Reputation: 6650
I'm using Array2
or Array1
in rust for matrices in a neural network. (Yes, I know there are libraries for NNs. I want to do it with my own code for learning. The question stands independently of the neural networks, but neural networks serve as a suitable example, because here in many cases, the matrix sizes are known at compile time.)
Can the compiler do better optimizations when it knows the size of the Array2
matrices or Array1
vectors at compile time? How to make sure it knows them?

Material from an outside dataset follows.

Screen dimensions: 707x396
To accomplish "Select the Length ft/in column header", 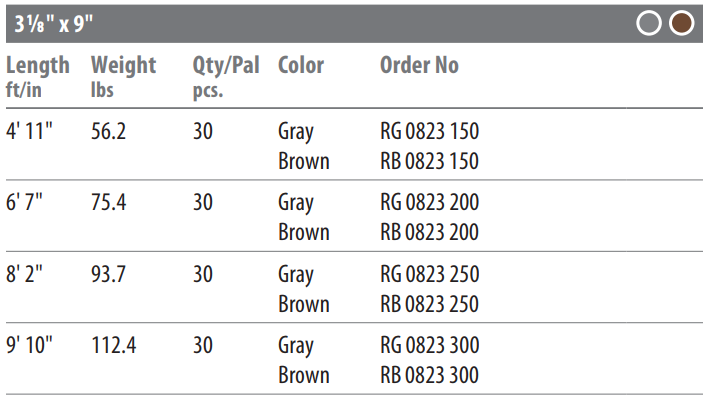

Here is code of my neural network layer with lines marked where I think that maybe we can give extra information to the compiler. Or is it not even required in the struct?
extern crate ndarray;
use ndarray::prelude::*;
use ndarray_rand::RandomExt;
use rand::distributions::Uniform;
struct LayerWithBias<const input_size: usize, const output_size: usize> {
/// weights
w: Array2<f32>, // do something with input_size and output_size here?
/// biases
b: Array1<f32>, // and do something with just output_size here?
}
impl<const input_size: usize, const output_size: usize>
LayerWithBias<input_size, output_size> {
fn new() -> Self {
let w = Array2::random((output_size, input_size), Uniform::new(-1.0, 1.0));
let b = Array1::zeros(output_size);
LayerWithBias { w, b }
}
}
Upvotes: 0
Views: 98
Reputation: 58785
No, there aren't any specific optimisations that you can enable by telling the compiler the number of items that your ndarray
collections will eventually hold.
The only way the compiler could possibly take advantage of that sort of information would be for fixed-sized arrays, which ndarray
's Array1
and Array2
are not. Even then, the kinds of optimisations that it could do would be for small arrays, for example to ensure that they fill cache lines efficiently. But if you have a sufficiently large amount of data that it's worth using ndarray
then this isn't going to make a difference; your data is contiguous and will fill many cache lines optimally.